Directions for this task - Beginning at the line that holds "The height and" and continuing to the last line of the data below, transcribe every line word for word, without pictures.

[Data extracted from a collection]
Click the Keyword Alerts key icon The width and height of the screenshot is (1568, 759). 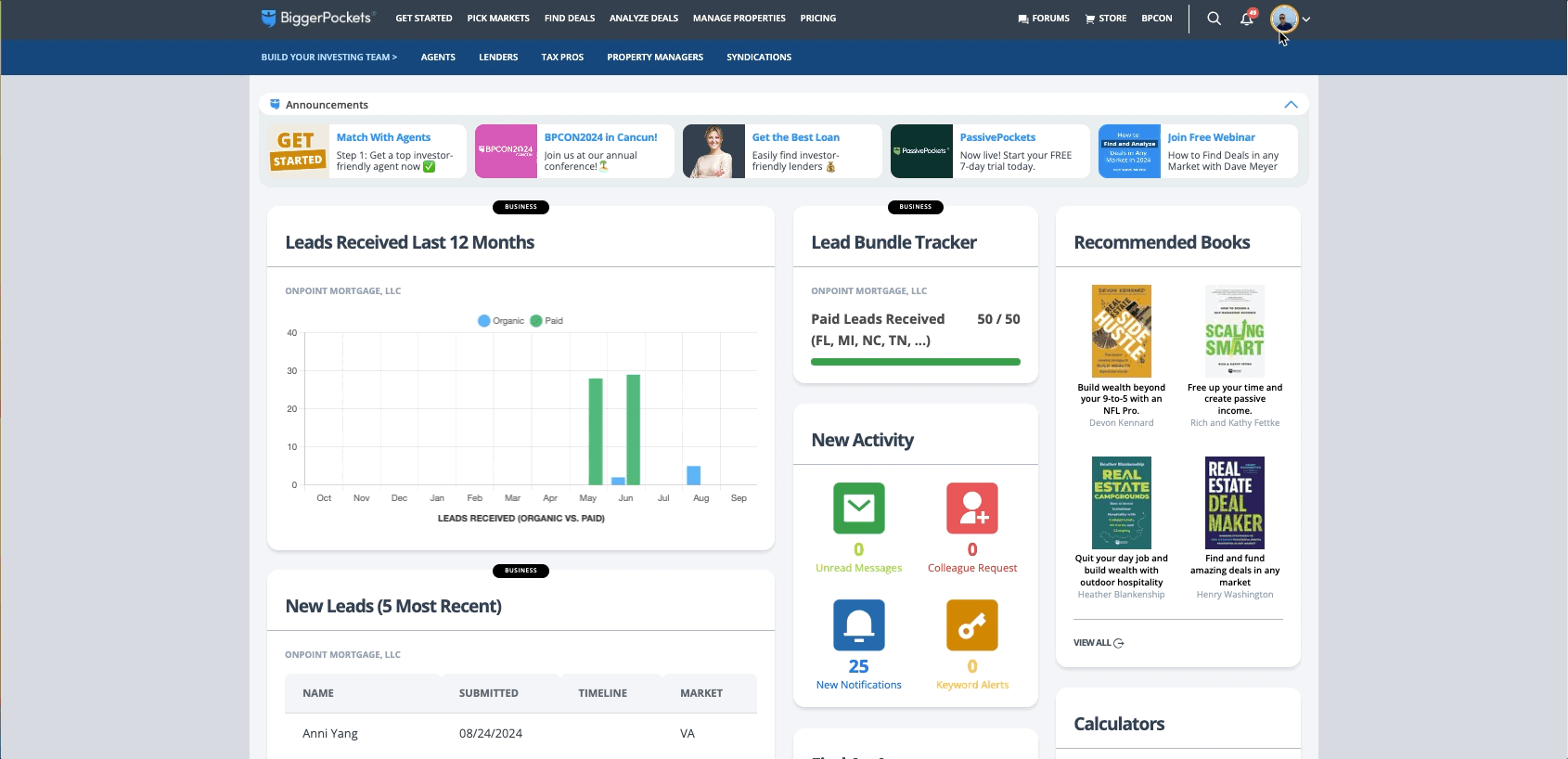(971, 625)
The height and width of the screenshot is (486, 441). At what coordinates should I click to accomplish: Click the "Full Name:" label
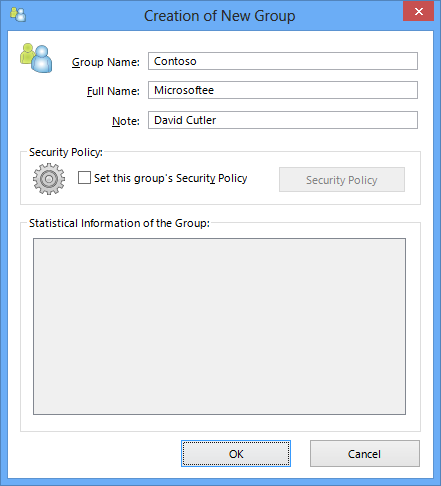pyautogui.click(x=113, y=91)
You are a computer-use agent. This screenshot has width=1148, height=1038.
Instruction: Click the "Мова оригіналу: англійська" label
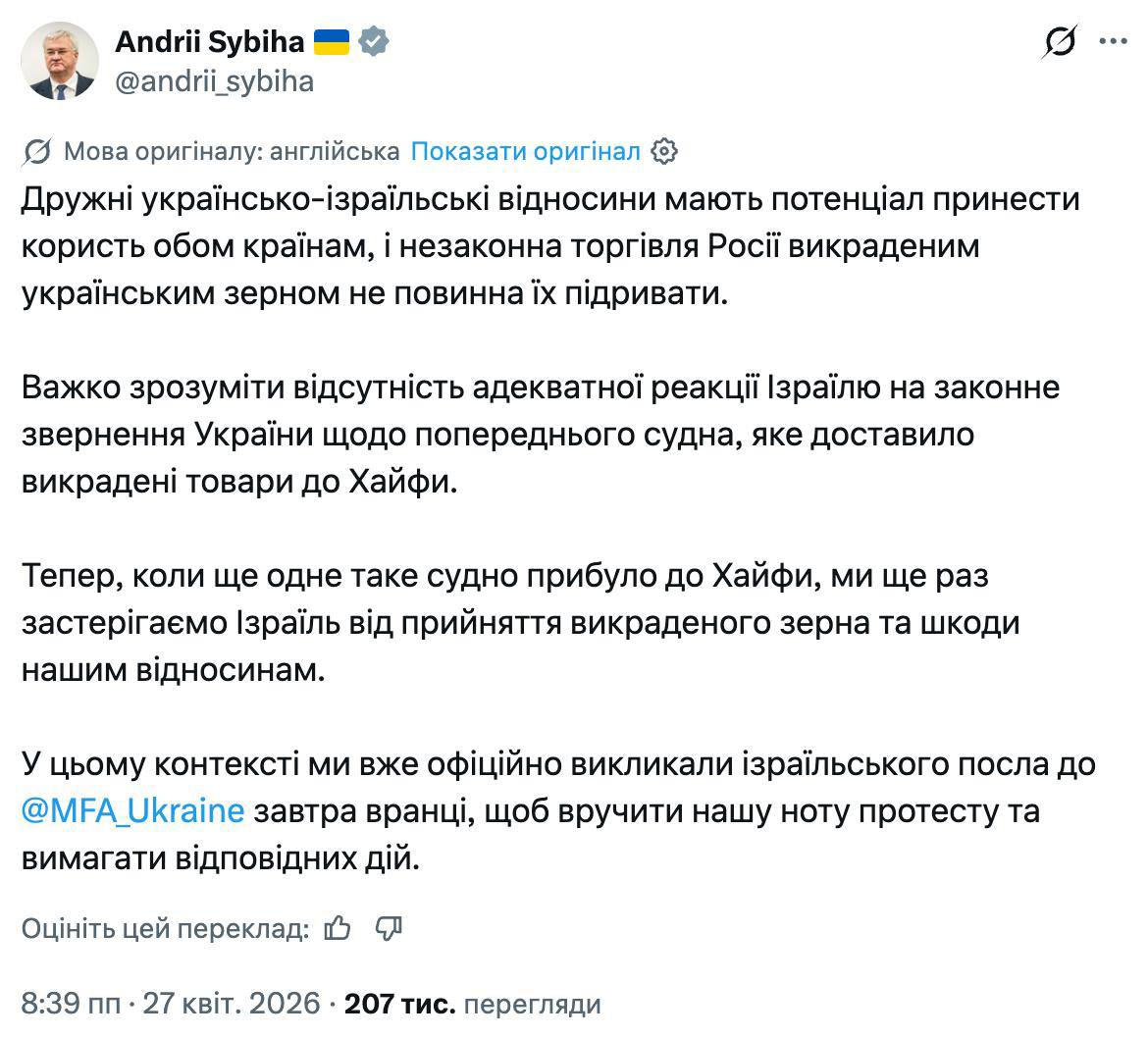232,152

Answer space -
The height and width of the screenshot is (486, 441). At what coordinates should I click to accomplish: Click the "Full Name:" label
pyautogui.click(x=113, y=91)
You are a computer-use agent. This screenshot has width=1148, height=1038.
Instruction: Click the "Мова оригіналу: англійська" label
232,152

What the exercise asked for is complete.